James Cowman's picture

All art, regardless of medium, is a composite of some sort. Artists that go to the canvas are creating composites. Photographers that decide to cut out elements or leave elements in a frame is still a matter of a composite. Additionally, whether you overlap two images or 500 to create one doesn’t make the final image any less of a photograph than a single shot. Ed’s ability to split hairs to engage in an argument is exhausting at best.

Matt Edwards's picture

I think you are really off on your assessment here Ed, you are trying to take a finite definition and apply it to a fluid situation / medium.

In this situation she had the shot, it just happened to be across multiple cropped frames, nothing was invented here that was not in the original frames. Yes it is technically a composite, but the final image is in no way dishonest in its content and is very much not on the spectrum of "digital art" in my opinion.

You sound like you are a purist in interpretation, and that is your choice. No reason to be rude to others and impose your opinion in a demeaning way.

Black Z Eddie .'s picture

Ahem, nobody would call a stitched panorama, focus stacking, Brenizer Method, etc, etc composites.

Black Z Eddie .'s picture

I'm pretty brutal with my images. If they don't survive the first round of culling, they are permanently deleted. There's no going back. What's done is done. By Spartan Law! j/k :)

And, tbh, I'm not into photoshopping too much.

Really great job on that image nonetheless. Just not for me, process wise. I hate editing. I hate computers. :D

kate g's picture

I am imagining you going, "This... iisss... SPARTAAA!" *big kick into delete bin*

Black Z Eddie .'s picture

You know it! My favorite movie, evah!

Slightly off topic, about 9 years ago, I created a parody(ish) video with a clip from that movie. Nothing nsfw.

https://www.youtube.com/watch?v=meoAhzDRd3A

kate g's picture

:O poor lil critters. War indeed.

Matt Edwards's picture

Very nice editing, looks very natural and you really captured a lost moment there!

kate g's picture

Thank you Matt! :) That is a perfect way to put it, a lost moment.

Tom Reichner's picture

Kate, I love everything you write! What a wonderful photo you created! And also an excellent article about it.

Thank you

kate g's picture

Thank you so much Tom! <3

Matthew Lacy's picture

When I first saw your photos lined up in photoshop like this, I thought you were going to do a composite akin to Pep Ventosa's "Reconstructed Works" series. While the final result was not what I expected, it does look fantastic.

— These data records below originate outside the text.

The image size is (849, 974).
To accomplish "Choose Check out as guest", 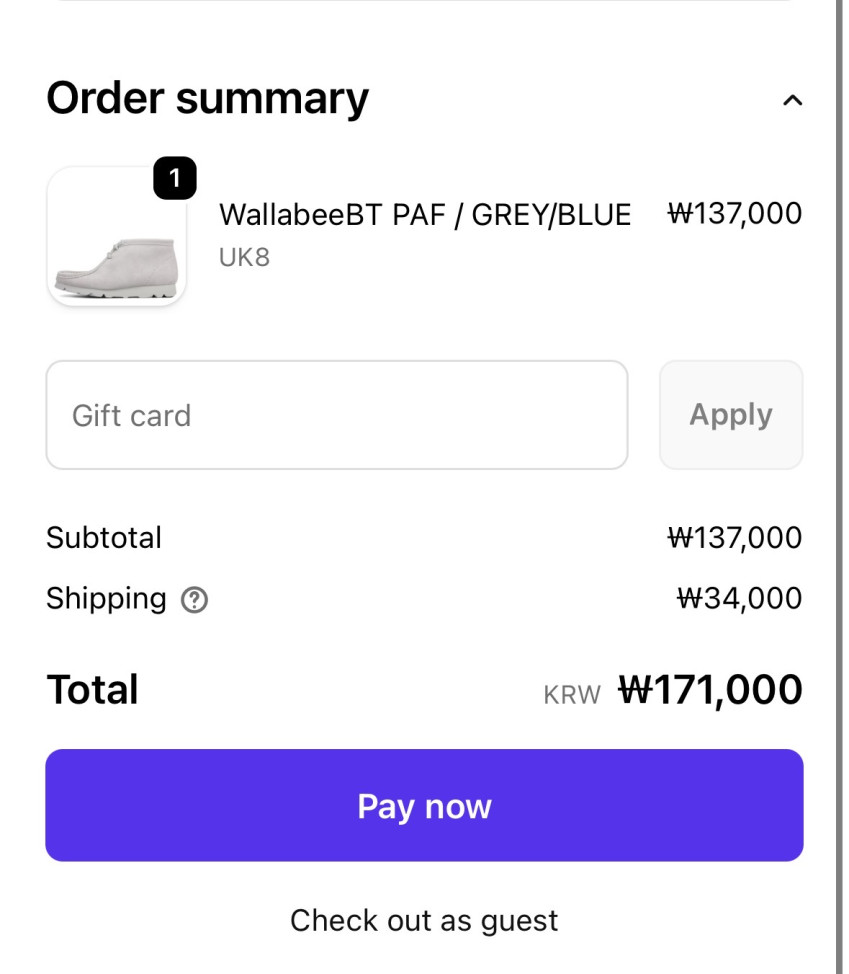I will 424,920.
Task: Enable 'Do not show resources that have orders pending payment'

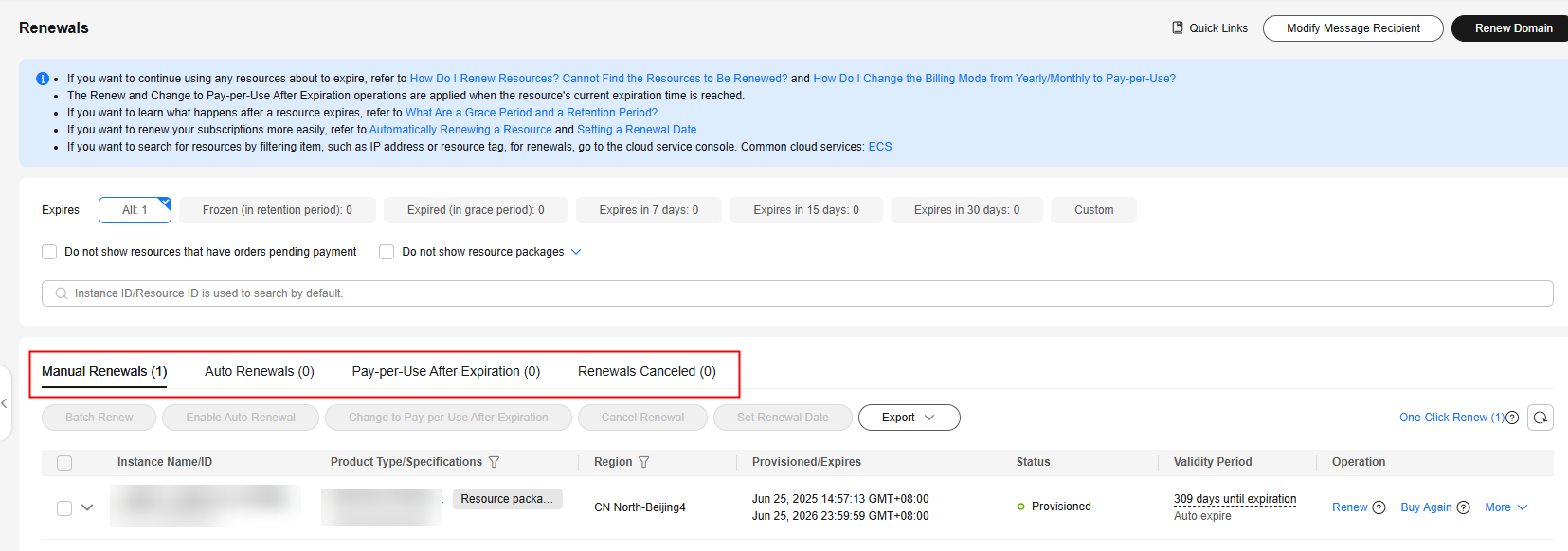Action: [x=49, y=252]
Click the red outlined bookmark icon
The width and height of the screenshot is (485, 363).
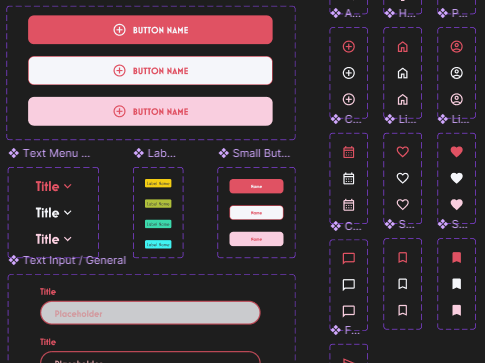pos(403,258)
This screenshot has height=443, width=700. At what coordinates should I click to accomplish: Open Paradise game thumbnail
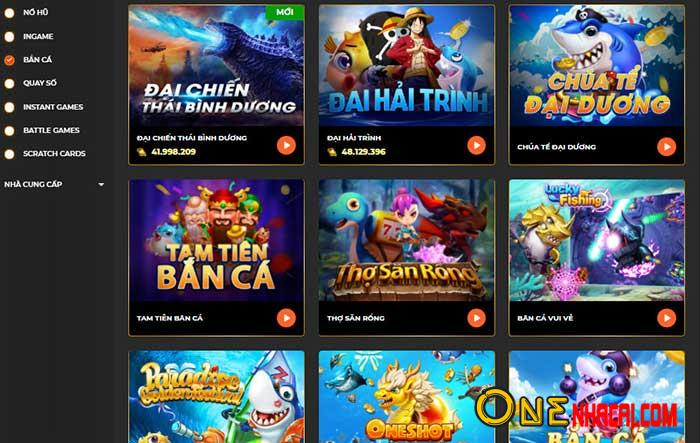point(217,397)
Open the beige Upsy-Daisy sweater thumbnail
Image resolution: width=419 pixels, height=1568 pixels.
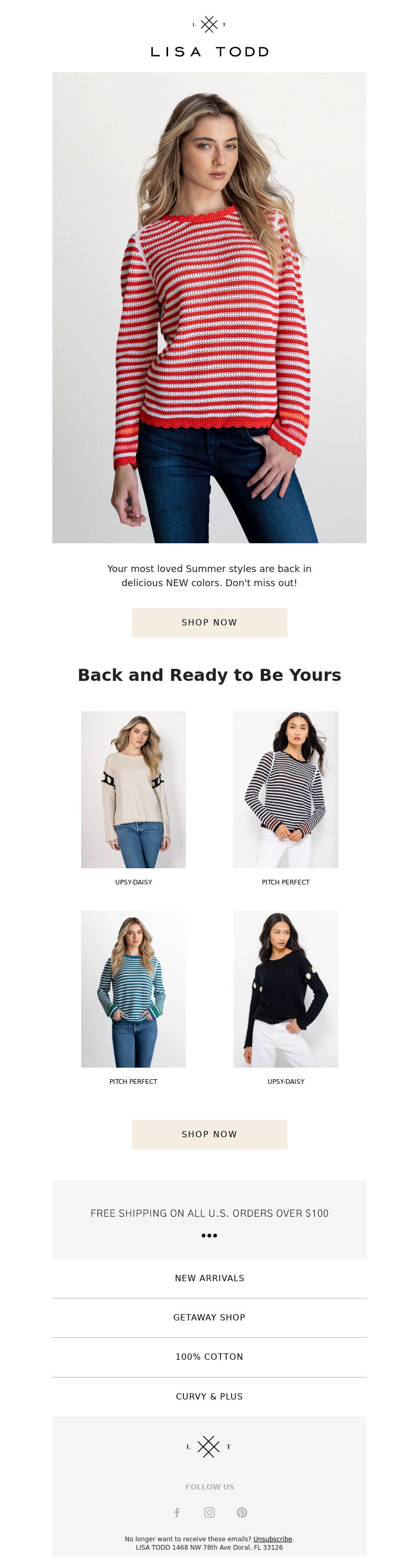134,789
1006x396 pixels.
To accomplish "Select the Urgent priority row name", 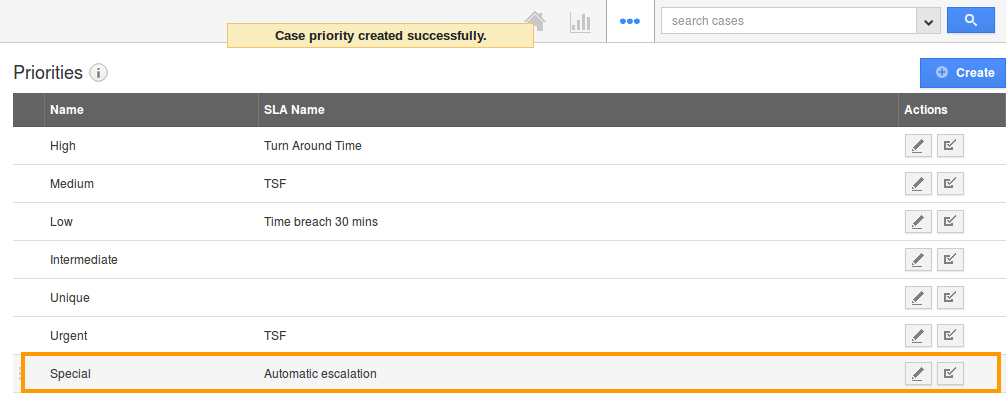I will pyautogui.click(x=69, y=336).
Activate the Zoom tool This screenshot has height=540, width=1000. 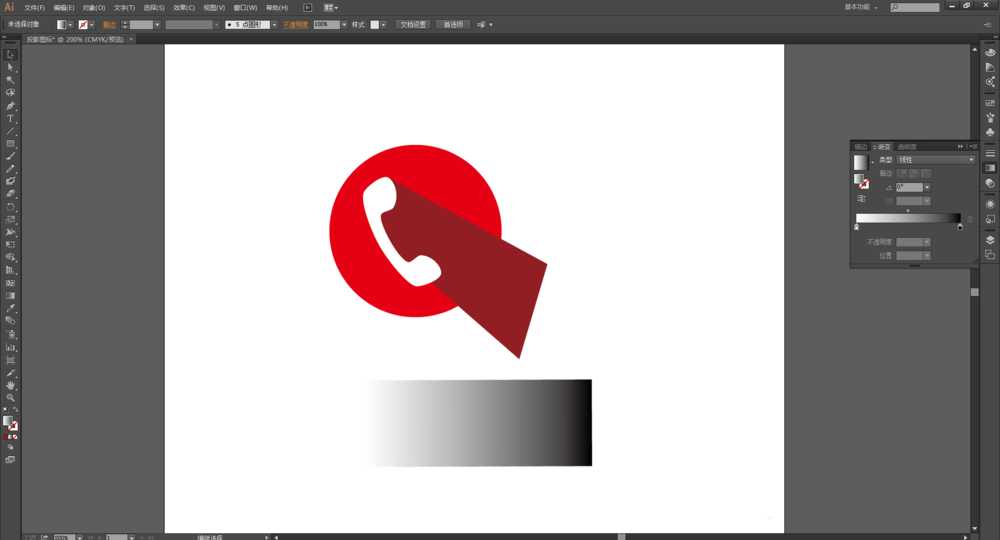(x=11, y=397)
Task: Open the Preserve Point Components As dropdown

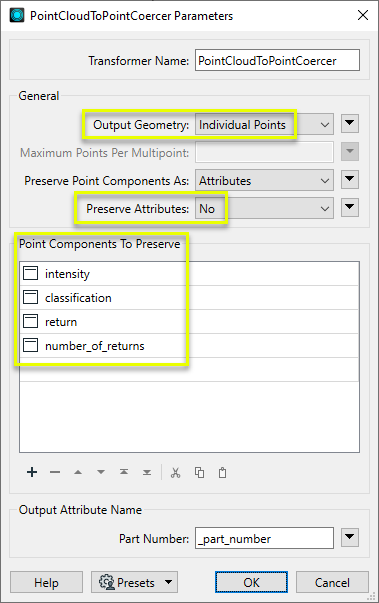Action: [x=264, y=180]
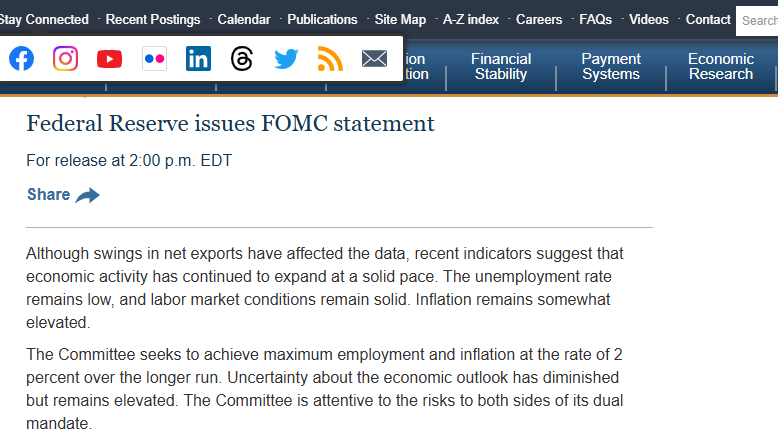Expand the Stay Connected menu

[x=43, y=19]
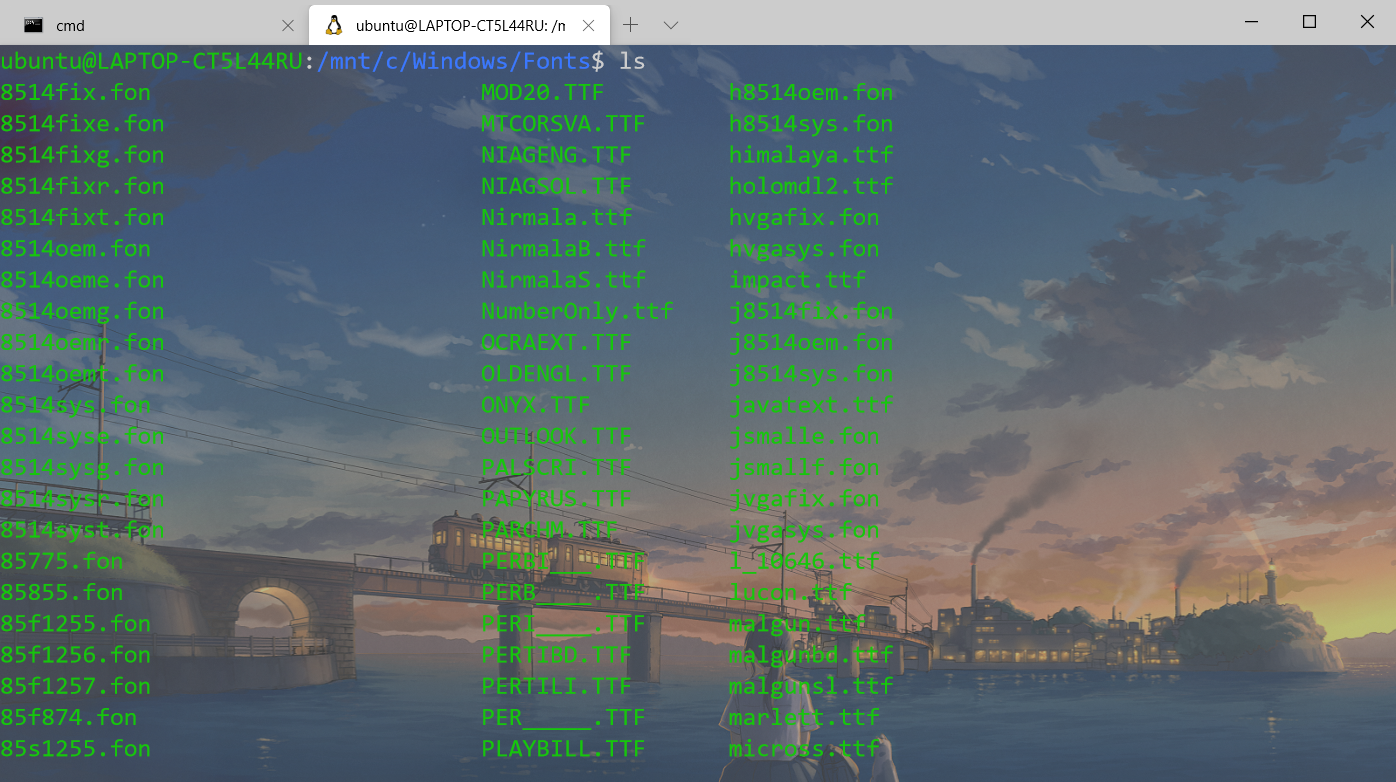
Task: Click the 8514fix.fon filename
Action: 75,92

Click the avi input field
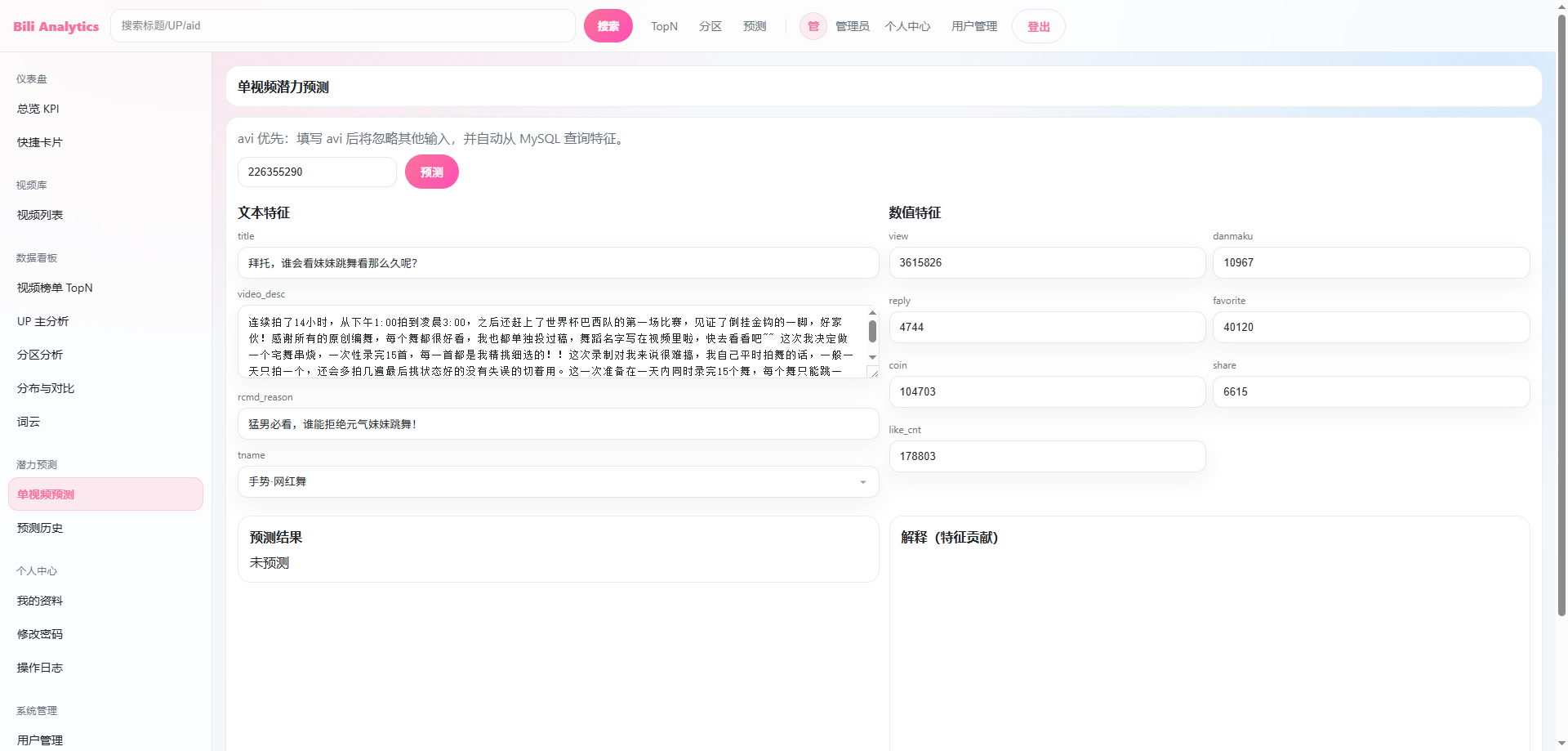pos(317,172)
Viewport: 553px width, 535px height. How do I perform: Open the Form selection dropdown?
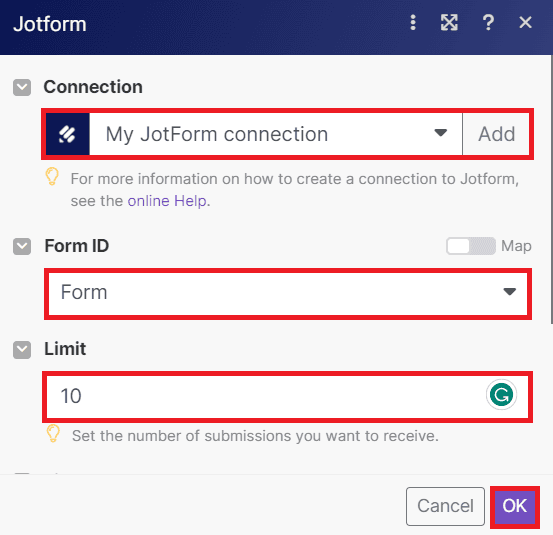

pepventosa.com/gallery.html?gallery=Reconstructed+Works&folio=The+Photographs&vimeoUserID=&vimeoAlbumID=

Charles Haacker's picture

Thanks for the link. I also liked this "under construction" mosaic as much as the finished work.

kate g's picture

Whoa very cool work. Thank you for sharing his link.

Matthew Lacy's picture

I've been a longtime fan of Ventosa's work in general, especially the "trees in the round" series, but your preliminary steps here reminded me of his other work.

I actually had to do a report on him once for a class in school and through the wonders of the internet managed to get in touch with him. He was very obliging and helped me as I needed it.

William Salopek's picture

Great work Kate. Beautiful. I'd have to say though that no matter what the dictionary says, I don't agree that the composite can be called a "photograph".

The average/reasonable person, I believe, would think a "photograph" is a single frame of a real subject that existed in a single moment.

Of course calling that composite image "art" is just fine, but calling it "photograph" is very misleading, IMHO.

We live in a world where truth and fact is quite often questioned. Where people say words that are technically correct but absolutely used in ways to mislead (advertisers and politicians especially).

I think we all have to be extra careful to understand how our words might/will be interpreted by others, so as to prevent misunderstandings, which over time and depending on the subject matter can lead to big troubles that we didn't see coming, both on small and large scales.